Not  man's utterances, or even the futile sounds of nature, but the Word of God, which made the worlds, the universe, everything that is. This same Word supplies us everything that we need, everything that we are:

"But he answered and said, It is written, Man shall not live by bread alone, but by every word that proceedeth out of the mouth of God." (Matthew 4: 4)

and

"Heaven and earth shall pass away, but my words shall not pass away." (Matthew 24: 35)

The Word of God is everlasting, the source of eternal constancy that every man craves and cannot find in anything else:

"But the word of the Lord endureth for ever. And this is the word which by the gospel is preached unto you." (1 Peter 1: 25)  

This is our identity, found in the Word of God, in Christ Jesus, for as the Apostle John wrote in his first epistle:

"Beloved, now are we the sons of God, and it doth not yet appear what we shall be: but we know that, when he shall appear, we shall be like him; for we shall see him as he is.

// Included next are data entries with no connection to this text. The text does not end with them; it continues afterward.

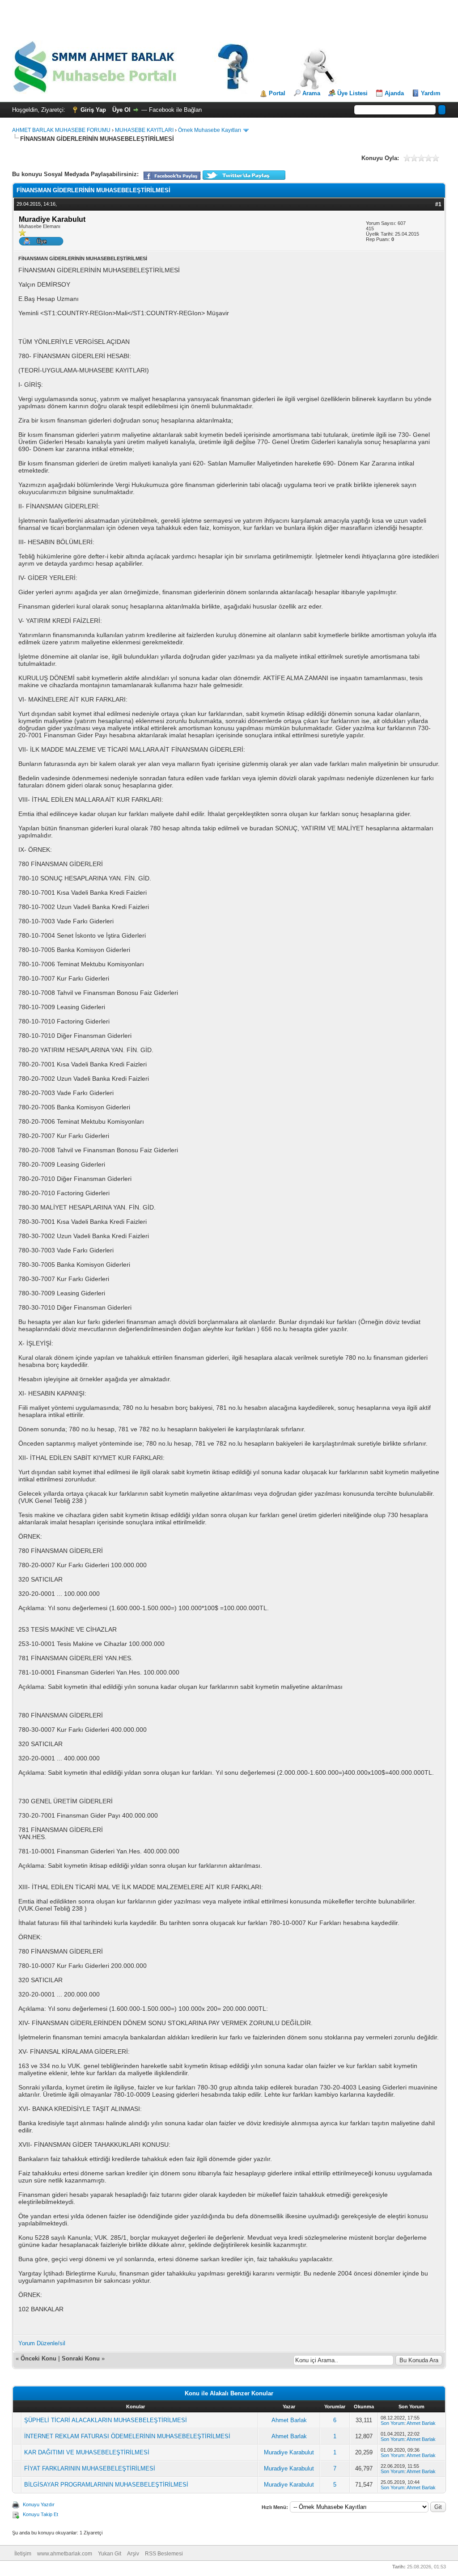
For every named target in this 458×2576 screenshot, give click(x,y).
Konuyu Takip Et (40, 2514)
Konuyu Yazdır (39, 2504)
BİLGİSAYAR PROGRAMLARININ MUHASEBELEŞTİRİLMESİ (106, 2484)
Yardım (431, 93)
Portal (277, 93)
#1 (438, 204)
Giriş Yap (93, 109)
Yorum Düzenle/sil (41, 2343)
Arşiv (133, 2554)
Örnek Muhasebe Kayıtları (209, 130)
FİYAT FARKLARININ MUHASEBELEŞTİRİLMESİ (89, 2468)
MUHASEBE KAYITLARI (144, 130)
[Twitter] (244, 178)
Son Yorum (392, 2423)
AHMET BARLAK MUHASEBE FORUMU (61, 130)
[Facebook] (172, 178)
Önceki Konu (38, 2358)
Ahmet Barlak (289, 2420)
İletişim (22, 2554)
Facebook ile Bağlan (175, 109)
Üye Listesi (352, 93)
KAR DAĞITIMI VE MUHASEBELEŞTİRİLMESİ (86, 2452)
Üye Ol (121, 109)
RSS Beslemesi (164, 2554)
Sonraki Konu (81, 2358)
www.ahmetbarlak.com (64, 2554)
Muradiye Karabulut (289, 2452)
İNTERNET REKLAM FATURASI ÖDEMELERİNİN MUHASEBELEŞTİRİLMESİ (127, 2436)
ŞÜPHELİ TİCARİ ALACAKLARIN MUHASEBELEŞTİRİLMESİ (105, 2420)
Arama (311, 93)
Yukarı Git (109, 2554)
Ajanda (394, 93)
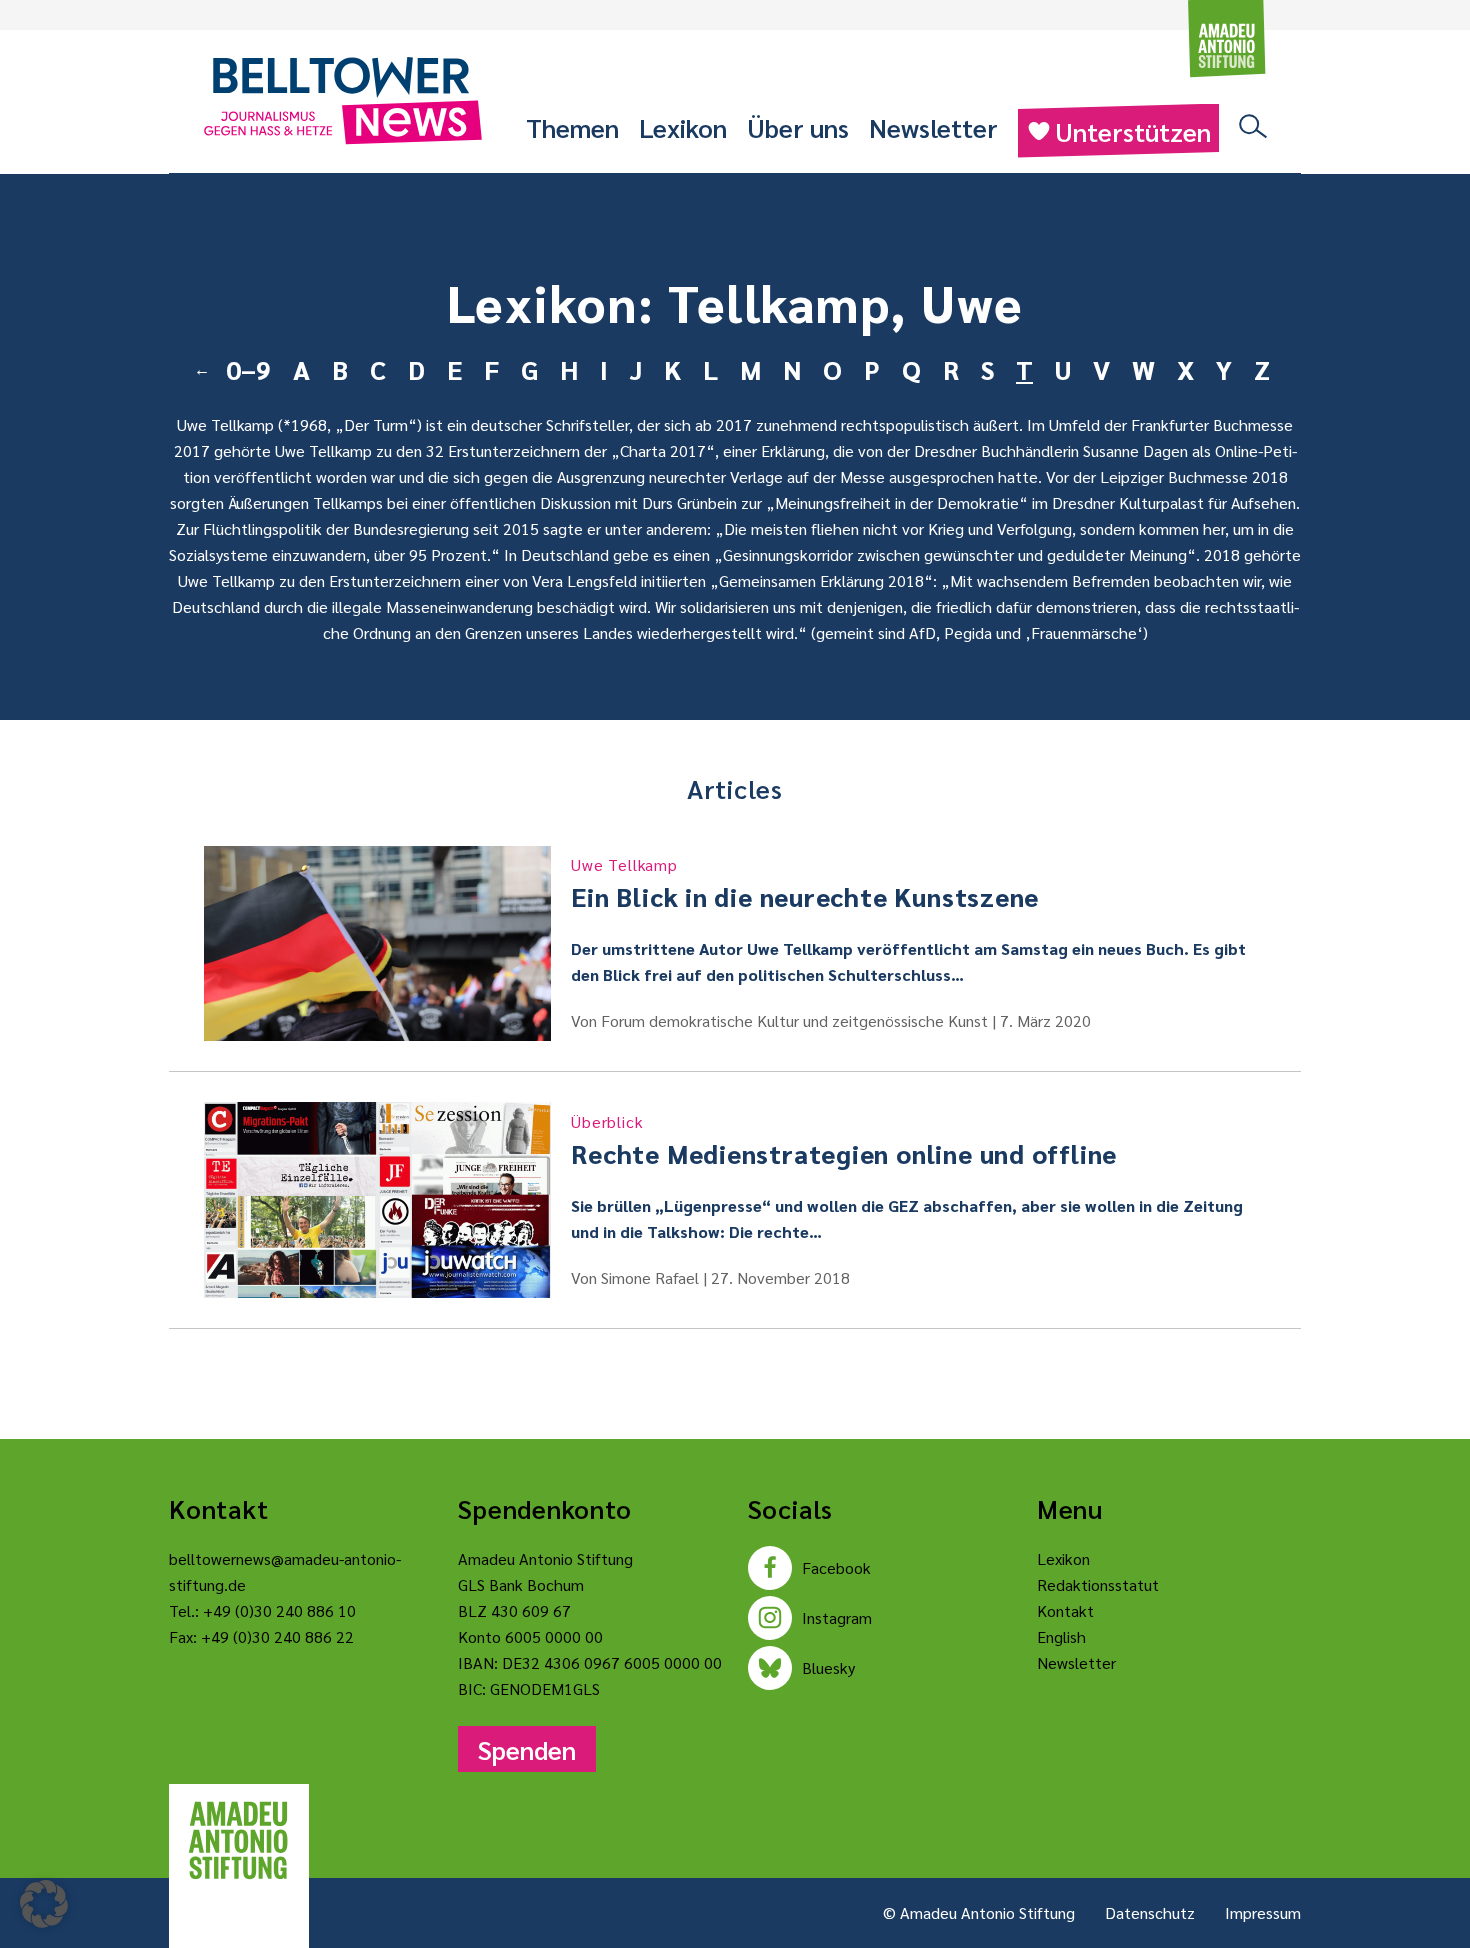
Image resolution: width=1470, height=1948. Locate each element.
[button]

"And every man that hath this hope in him purifieth himself, even as he is pure." (1 John 3: 2-3)

and

"Herein is our love made perfect, that we may have boldness in the day of judgment: because as he is, so are we in this world." (1 John 4: 17)

We sit in high places with Christ Jesus (Ephesians 2: 6), He is within us, our hope of glory (Colossians 1: 27). He is our bread and water (John 6: 35); He is our Way in a dark world; He is the Truth for unsettled mind and despairing spirits, He is the Life for a defeated and alienated people (John 14:6)

The Word  of God lives in every believer:

"Let the word of Christ dwell in you richly in all wisdom; teaching and admonishing one another in psalms and hymns and spiritual songs, singing with grace in your hearts to the Lord." (Colossians 3: 16)

Unlike the main character in "Memento", if a believer finds himself lost, confused, unsure as to what he must do, by meditating on the Word of God, by communing with God, letting the Word of God settle in our hearts, we are transformed from glory to glory, we become more like Him who loved us and died for us, we realize ever more that we are more like Him. We never need to wonder who we are, no matter how dark, dank, and dangerous the world may become for us. No matter how bad we may feel, no matter how distant our thoughts may be from the glorious ideal, who we are in Christ will never change, He will never leave us nor forsake us, and nothing can separate us from His love, not our sin, not or sorrow, not any shame from the past, present, or future!